**Selected excerpt**
--------
Studio album by Heavy D & the Boyz
- Released: July 2, 1991
- Studio: Unique, New York City
- Genre: Hip hop; R&B; new jack swing;
- Length: 66:41
- Label: Uptown; MCA;
- Producer: DJ Eddie F; Teddy Riley; Pete Rock; Marley Marl; Howie Tee; Dave Hall & Nevelle Hodge;

Heavy D & the Boyz chronology
| Big Tyme (1989) | Peaceful Journey (1991) | Blue Funk (1992) |

Singles from Peaceful Journey
- "Is It Good to You" Released: 1991; "Now That We Found Love" Released: June 11, 1991; "Don't Curse" Released: 1991; "The Lover's Got What U Need" Released: 1991;

= Peaceful Journey =

Peaceful Journey is the third album by American rap group Heavy D & the Boyz. It was released on July 2, 1991, for Uptown Records and was produced by Pete Rock, DJ Eddie F, Teddy Riley, Marley Marl and Howie Tee. This marked the group's first album since the death of member Trouble T Roy, who died almost a year before the album's release, and several songs on the album pay tribute to him. Though not as successful as the group's previous album, Big Tyme, the album was able to reach Platinum status and made it to number 21 on the Billboard 200 and number 5 on the Top R&B/Hip-Hop Albums chart.
--------
**Set task 1**
From the passage on Peaceful Journey, reproduce the text from "Peaceful Journey is" to "R&B/Hip-Hop Albums chart.".
**Set task 2**
Answer these questions using the passage on Peaceful Journey:
(a) What is the album's listed length?
(b) Which member of the group died almost a year before the album's release?
(c) On which chart did the album reach number 5?

**Supplied material**
--------
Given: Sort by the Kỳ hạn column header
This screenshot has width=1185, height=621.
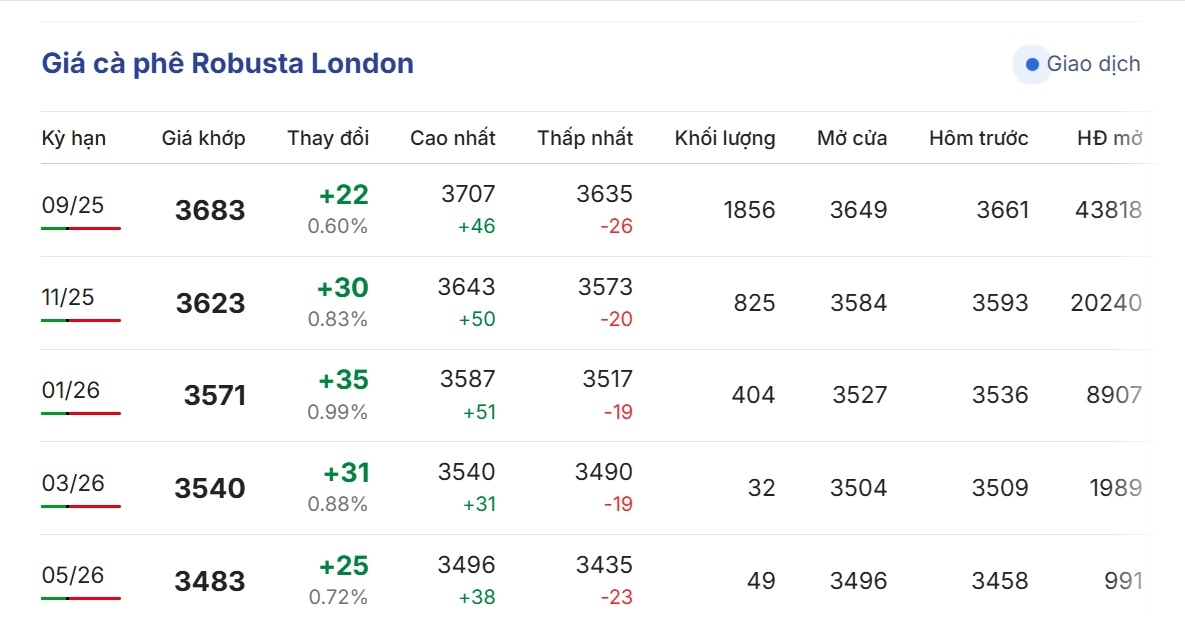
--------
**Correct answer 1**
Peaceful Journey is the third album by American rap group Heavy D & the Boyz. It was released on July 2, 1991, for Uptown Records and was produced by Pete Rock, DJ Eddie F, Teddy Riley, Marley Marl and Howie Tee. This marked the group's first album since the death of member Trouble T Roy, who died almost a year before the album's release, and several songs on the album pay tribute to him. Though not as successful as the group's previous album, Big Tyme, the album was able to reach Platinum status and made it to number 21 on the Billboard 200 and number 5 on the Top R&B/Hip-Hop Albums chart.

**Correct answer 2**
(a) 66:41
(b) Trouble T Roy
(c) The Top R&B/Hip-Hop Albums chart